Minimalist music sounds what the name implied – chopped. Channeled. A cholo
lowrider among musical styles. Retro chic, stripped down compared to previous tonal
music, but pumped up with invisible hydraulics under the chassis. Totalist music sounds as the word implies – totalist composers want it all. It pushes forward on both fronts, as though it does want to have its minimalist cake and eat it too. By contrast, the term “set theoretic music” captures none of the crucial human qualities of such music. Instead, we should call set theoretic music like that of Milton Babbitt “sludge-ism.” The music sounds like undifferentiated glop. No perceptible melodies, no functional harmonies, no discernible rhythmic pulse, no audible organization. It sounds like oil looks when it drains out of an engine: dull. Turgid. Undifferentiated. Boring. Tom Johnson even wrote a review in 1976 in which he remarked on how interesting it was that the music sounded so supernally boring.
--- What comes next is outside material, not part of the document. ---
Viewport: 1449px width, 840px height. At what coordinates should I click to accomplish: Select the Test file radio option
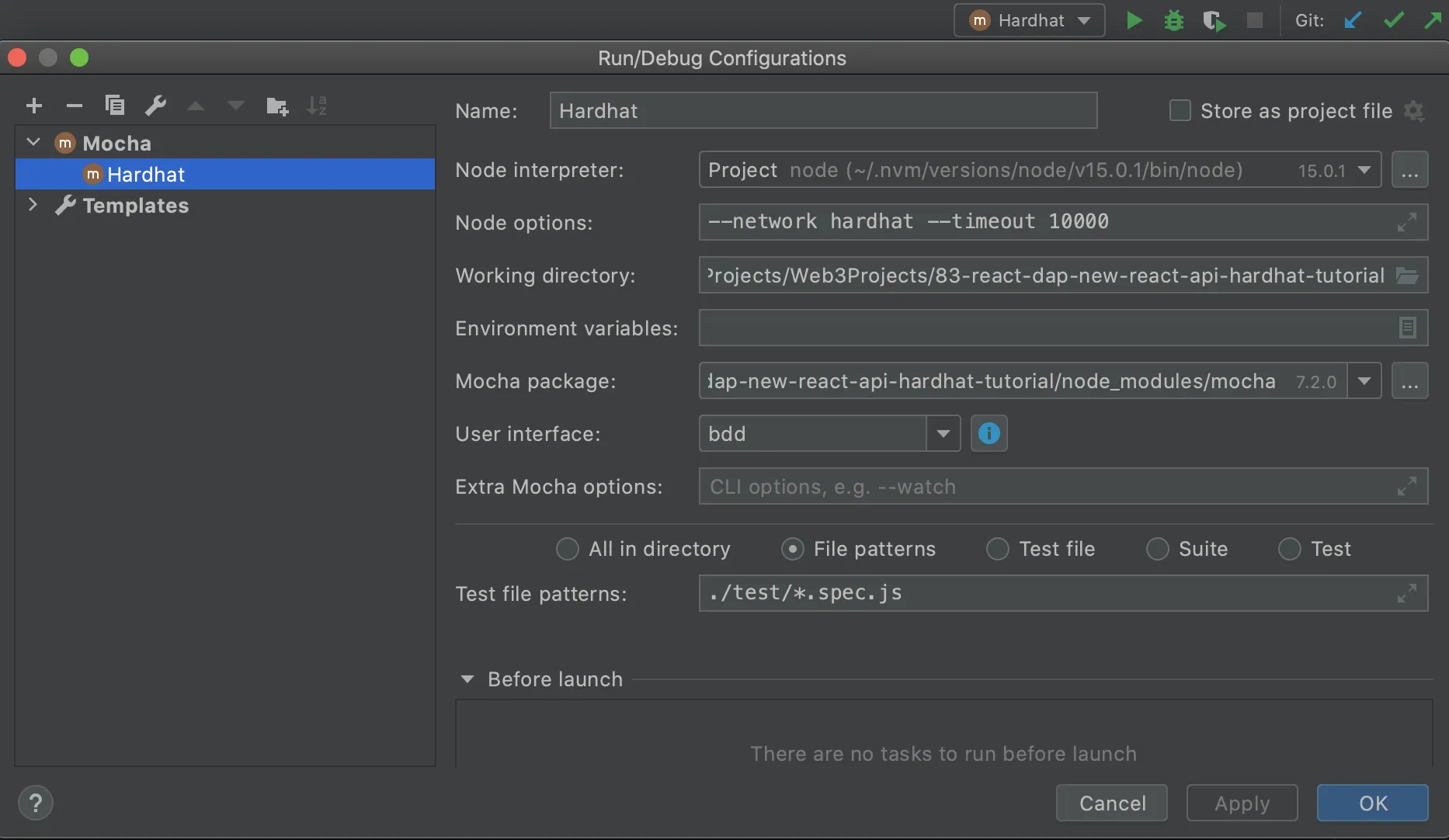(x=998, y=549)
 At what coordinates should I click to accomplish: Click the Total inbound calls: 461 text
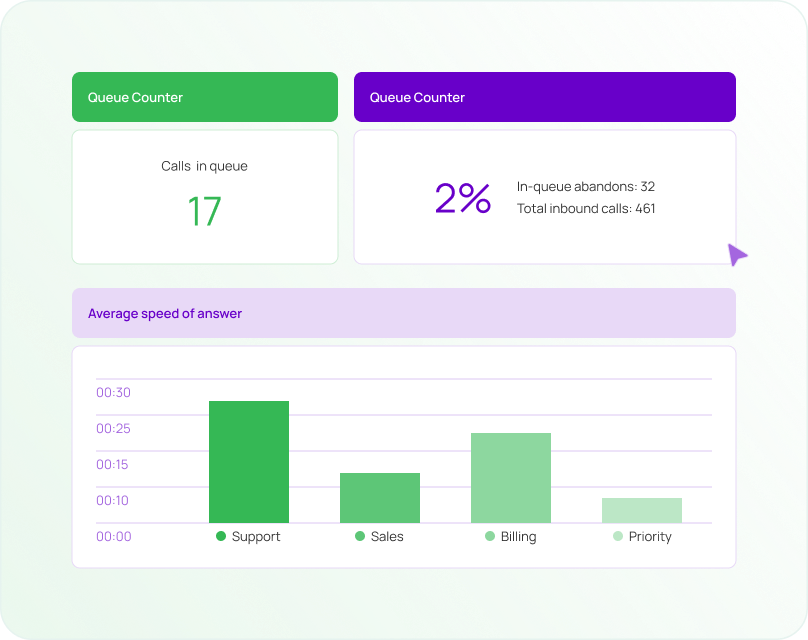click(x=585, y=209)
There’s a solid reason for that. By trying to push rhythmic complexity and pitch complexity and timbral complexity to the max simultaneously, set theoretic atonal music ran afoul of the basic neuro-cognitive constrains of the human nervous system. Faced with information overload, the human brain dumps *all* incoming information. Instead of perceiving complexity, the brain perceives chaos – boring chaos.
Well, music history offers us a kind of chaos. As J. J. Nattiez remarked, “I have said it before and I say it again – there is no progress and no regress in music, only change.” The illusion of progress held sway for a while, but now that illusion has shattered. The Hegelian historicist delusions of the pseudoscientists who envisioned music as an endless upward ramp scaling ever higher levels of harmonic and rhythmic complexity, forever and ever, amen, have collapsed. But now that musical history has fallen off that imaginary upward ramp into the fluctuating steady state prophetically described in Leonard B. Meyer’s Music, The Arts and Ideas (1967),
how to convey the savor and piquancy of the individual fluctuations we call distinct musical styles?
Math fails. The last 50 years of music “theory” prove it, as L. S. Lloyd’s article “Pseudo-Science and Music `Theory'” predicted (Proceedings Of the Royal Academy of Music, 1940). What remains? The delicate glistening web of language, whose ductile threads of meaning retain their freshness even when submerged in the alien ocean of sound. Kudos to Gann for pointing that out. As George Orwell remarked, “It requires an unusual mind to analyze the obvious” – particularly after 50 years of flat-out denial by set theorists like Babbitt.